**Request**
Extract, word for word, every line of the data from its first line up to and including the line that contains "This screenshot has". Leave the pictures out of your answer.

[Entries shown — start]

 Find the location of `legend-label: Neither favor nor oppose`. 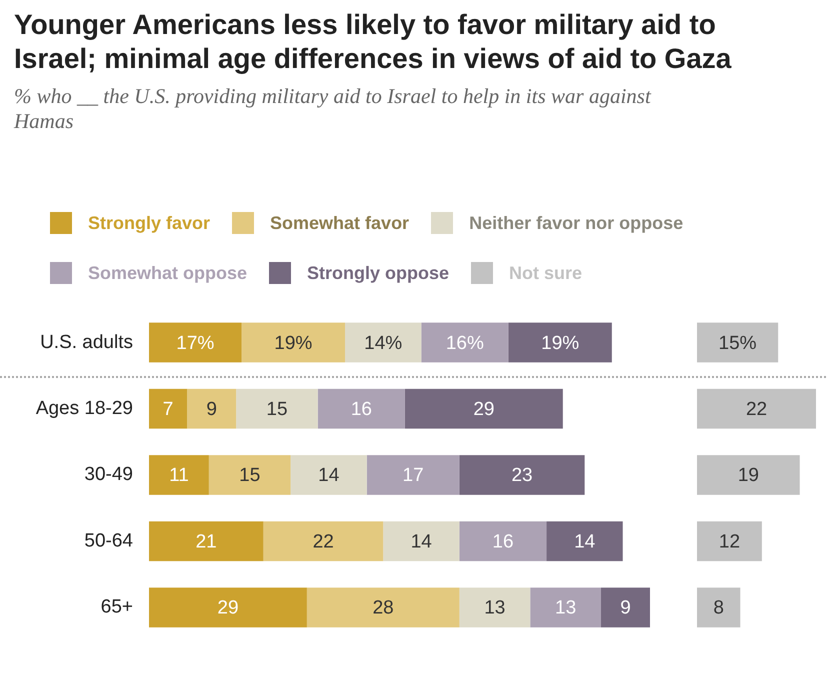

legend-label: Neither favor nor oppose is located at coordinates (576, 223).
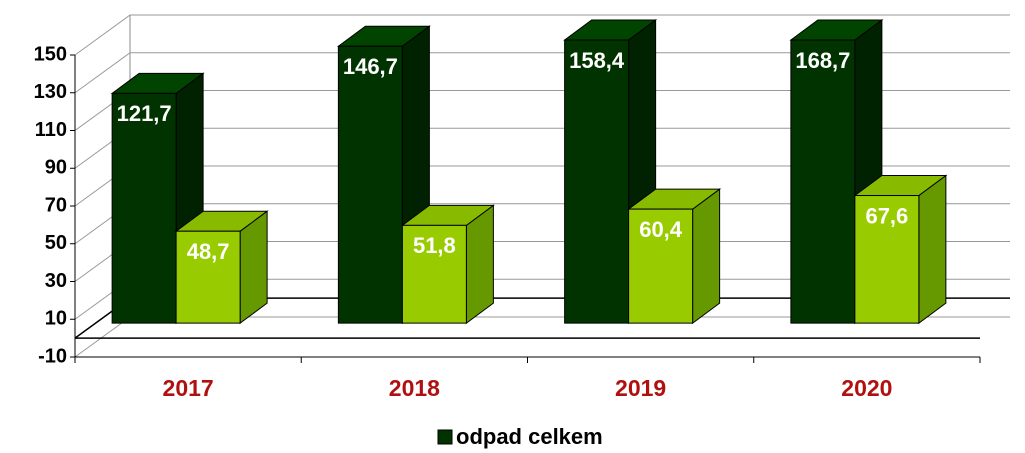 This screenshot has width=1025, height=453. Describe the element at coordinates (597, 60) in the screenshot. I see `data-label: 158,4` at that location.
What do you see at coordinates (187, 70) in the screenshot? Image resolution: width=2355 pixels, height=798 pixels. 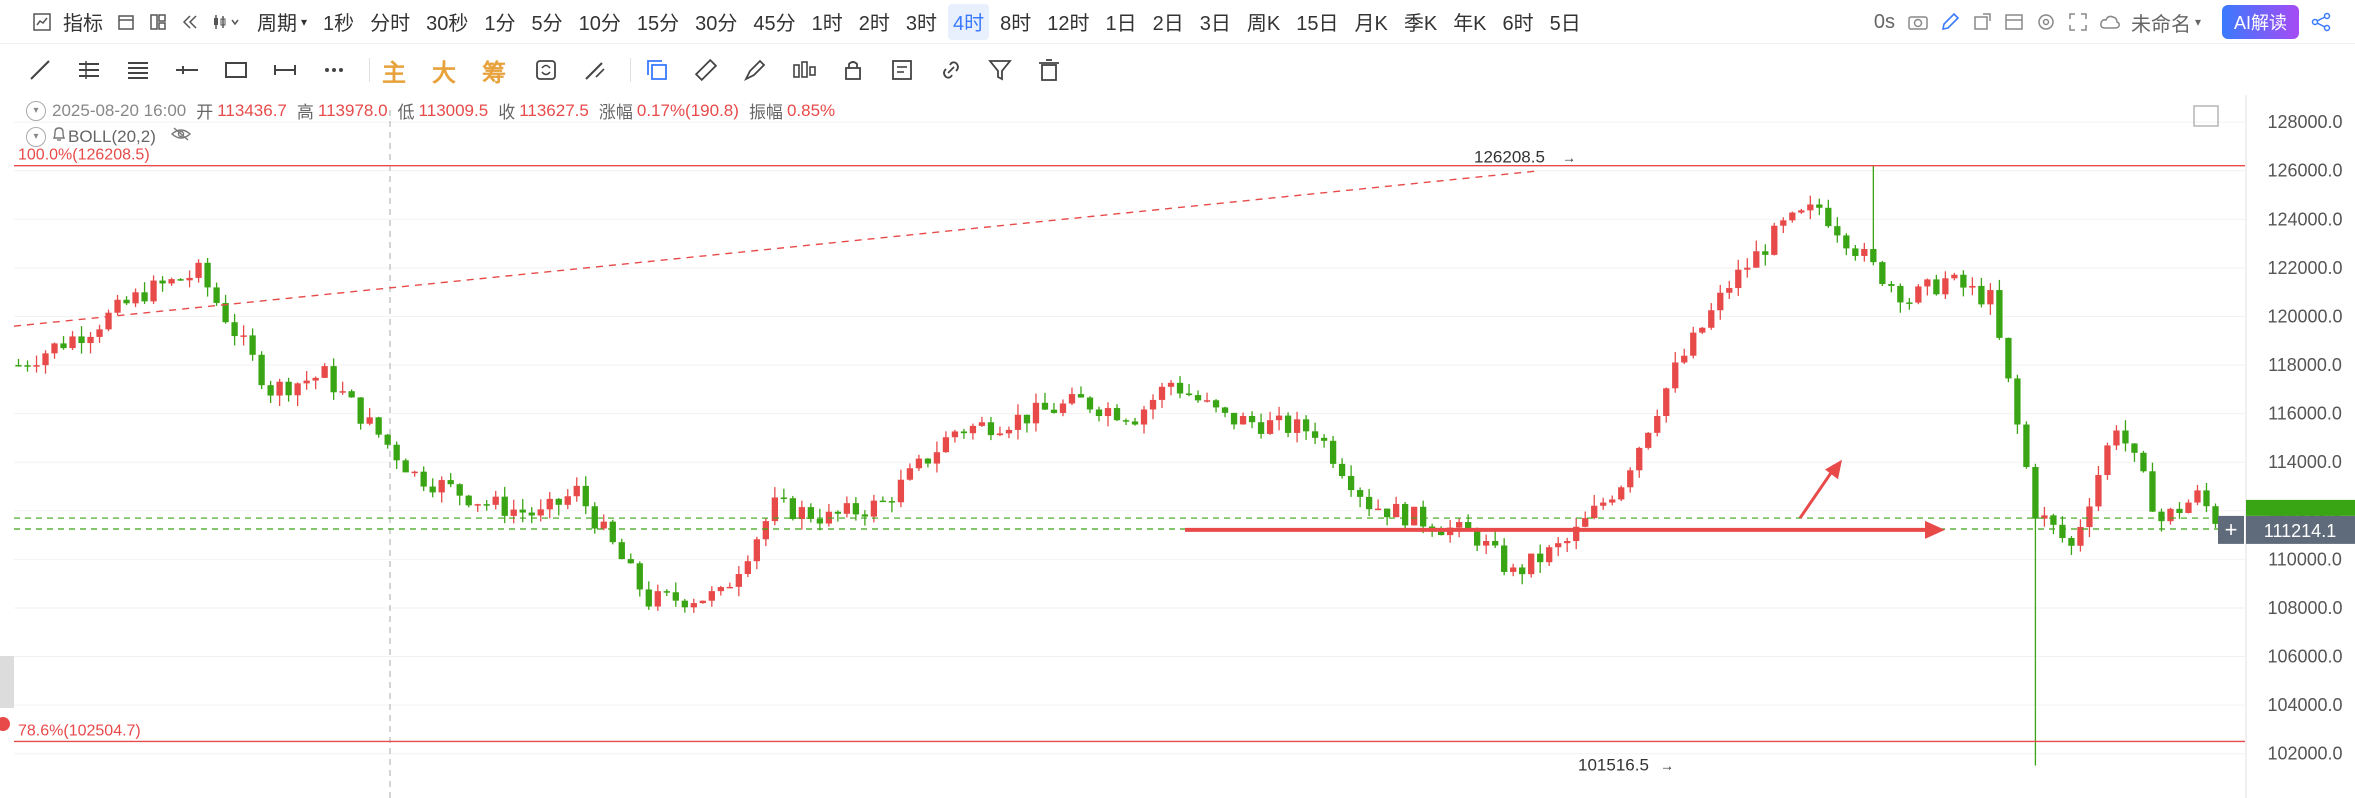 I see `horizontal-line-icon` at bounding box center [187, 70].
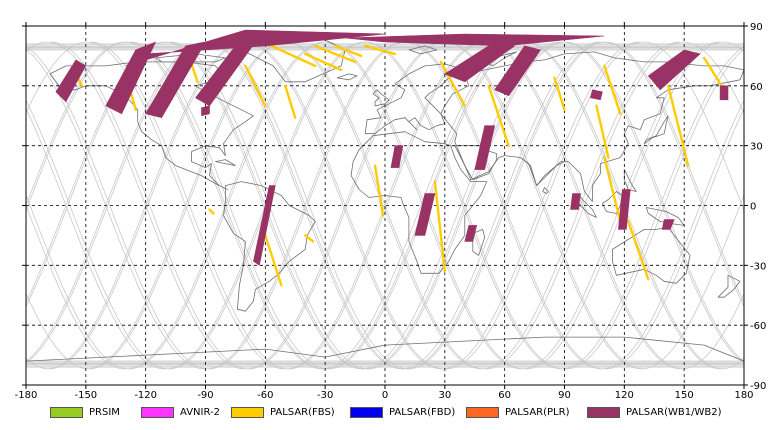 The image size is (770, 430). What do you see at coordinates (729, 286) in the screenshot?
I see `coastline-new-zealand` at bounding box center [729, 286].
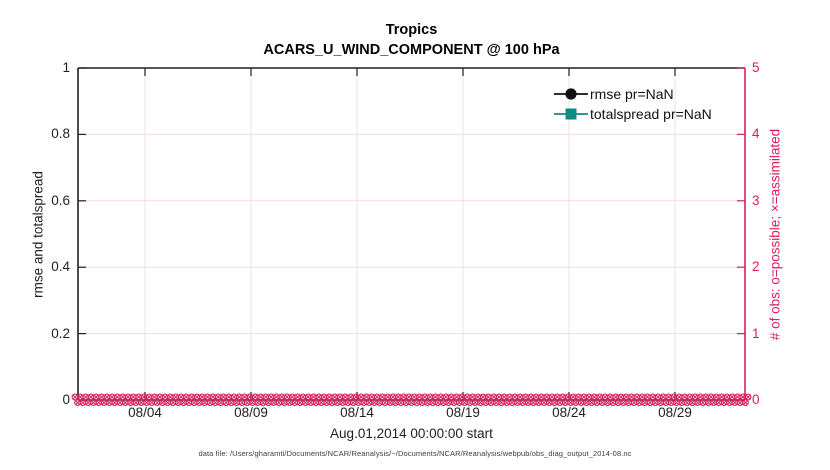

[Entries shown — finish]

**Written answer**
 Find the location of `legend-label: Neither favor nor oppose`. 

legend-label: Neither favor nor oppose is located at coordinates (576, 223).
 This screenshot has width=1025, height=453. Describe the element at coordinates (597, 60) in the screenshot. I see `data-label: 158,4` at that location.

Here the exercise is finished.